In dem Track Cloud Gatherer Awakes bläst Gratkowski superschnelle Läufe auf dem Altsaxophon, umspielt von Hoch-Tief-Akkorden Nabatovs. Das enten- und gänsehafte Gegacker des Saxophons findet rhythmisch-klangliche Parallelen auf dem Klavier, es entspinnt sich ein rauschhaftes Rhapsodieren von Läufen und Gegenläufen, von parallelen Klangkaskaden. Häufig fragt man sich bei Simon Nabatov, ob er wirklich nur mit zwei Händen sein Instrument traktiert.

Eirene All Around beginnt mit sitarähnlichen Saitenklängen, von klagenden und immer energischer werdenden Läufen des Altsaxophons begleitet. Die Huldigung an die Friedensgöttin verbleibt in einem akustischen Rahmen aus verschiedenen Sounds aus Klappengeräuschen, spitzen Tönen, Saitenzupfen, leicht modulierten Tönen des Saxophons.

In eine schwingend-vibrierende Atmosphäre werden wir in Pan’s Wanderlust eingeführt, gefolgt von einem temporeichen Crescendo, bei dem Bassklarinette und Klavier einen rasanten Dialog entwickeln. Das Pan’sche Wandern entpuppt sich mehr als ein ausgesprochen vitaler Tanz, der abrupt endet und mit Blasgeräuschen und wenigen Akkordtupfern fortgesetzt wird, um von neuem seinen Schwung aufzunehmen und schließlich in wenigen Geräuschen zu enden.

Auf den Südwind Notos aus der griechischen Mythologie spielt der Titel Progress of Notus an. Wieder erzeugt das Duo mit Altsaxophon und auch perkussiv eingesetztem Flügel zunächst ruhige stimmungsvolle Bilder. Dem Titel entsprechend entsteht daraus allmählich ein Schwelgen in immer schneller werdenden Läufen und Klangkaskaden, ein Crescendo in atemberaubendem Tempo mit „stürmischer* Energie und klanglichem Reichtum. Am Schluss lässt der Sturm in einem leiser werdenden Fading Out nach.

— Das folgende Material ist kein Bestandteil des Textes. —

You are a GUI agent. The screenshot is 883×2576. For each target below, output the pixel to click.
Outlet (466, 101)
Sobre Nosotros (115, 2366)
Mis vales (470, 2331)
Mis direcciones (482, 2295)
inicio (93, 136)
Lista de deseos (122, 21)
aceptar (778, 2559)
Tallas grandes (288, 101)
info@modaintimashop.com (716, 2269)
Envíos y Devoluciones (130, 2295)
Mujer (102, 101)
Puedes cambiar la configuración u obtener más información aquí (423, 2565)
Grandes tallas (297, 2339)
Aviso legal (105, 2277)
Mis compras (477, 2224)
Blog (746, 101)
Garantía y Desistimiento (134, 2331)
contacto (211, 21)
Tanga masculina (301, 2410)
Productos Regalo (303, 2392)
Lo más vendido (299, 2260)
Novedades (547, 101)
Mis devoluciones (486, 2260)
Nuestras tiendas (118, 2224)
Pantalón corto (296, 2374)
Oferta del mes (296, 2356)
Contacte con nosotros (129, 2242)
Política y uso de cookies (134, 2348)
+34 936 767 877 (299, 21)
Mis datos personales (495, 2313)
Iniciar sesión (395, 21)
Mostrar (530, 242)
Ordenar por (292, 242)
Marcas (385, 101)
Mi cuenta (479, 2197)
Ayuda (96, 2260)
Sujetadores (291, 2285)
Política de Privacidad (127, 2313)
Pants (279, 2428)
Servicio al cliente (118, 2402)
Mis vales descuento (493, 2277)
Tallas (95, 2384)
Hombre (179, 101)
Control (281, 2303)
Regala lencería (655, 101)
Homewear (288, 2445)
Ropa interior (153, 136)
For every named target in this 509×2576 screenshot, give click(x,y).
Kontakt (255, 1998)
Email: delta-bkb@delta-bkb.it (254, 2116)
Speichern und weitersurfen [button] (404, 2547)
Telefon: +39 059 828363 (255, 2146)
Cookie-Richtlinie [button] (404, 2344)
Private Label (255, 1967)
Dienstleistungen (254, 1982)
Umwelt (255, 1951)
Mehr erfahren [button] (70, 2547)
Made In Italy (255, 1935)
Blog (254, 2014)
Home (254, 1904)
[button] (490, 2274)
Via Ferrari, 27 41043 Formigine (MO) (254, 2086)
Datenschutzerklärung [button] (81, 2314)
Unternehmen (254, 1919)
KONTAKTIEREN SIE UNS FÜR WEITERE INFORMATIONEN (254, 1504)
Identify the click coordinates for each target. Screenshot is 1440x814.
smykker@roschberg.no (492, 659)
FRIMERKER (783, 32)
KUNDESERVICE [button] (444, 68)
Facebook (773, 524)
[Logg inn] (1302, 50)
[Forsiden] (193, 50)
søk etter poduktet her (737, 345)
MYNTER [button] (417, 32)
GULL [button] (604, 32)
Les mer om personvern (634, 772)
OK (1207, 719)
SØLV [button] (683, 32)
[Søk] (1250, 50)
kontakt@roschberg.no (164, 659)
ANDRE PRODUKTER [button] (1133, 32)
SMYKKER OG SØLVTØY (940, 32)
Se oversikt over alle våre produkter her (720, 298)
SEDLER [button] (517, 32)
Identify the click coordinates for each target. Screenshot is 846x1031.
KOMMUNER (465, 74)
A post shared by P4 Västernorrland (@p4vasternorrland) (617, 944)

Das Album endet mit dem 3-minütigen At The Beginning, einer sehr ruhig auf der Klarinette geblasenen und vom Klavier zurückhaltend begleitenden Weise. Die verschiedenen mäandernden Wege der mythologischen Assoziationen finden einen zurückgenommenen Ausklang.

Wow, was für eine Musik? Mirthful myths führt uns ein umwerfend virtuoses und raffiniertes Interplay von zwei Musikern vor mit ihrem feinsinnigen Gespür für Dynamiken und atmosphärische Verdichtungen, mit einer unerschöpflichen Vielfalt an spielerischen und klanglichen Einfällen – eine Musik, die uns wahrhaft wie eine Circe bezaubert.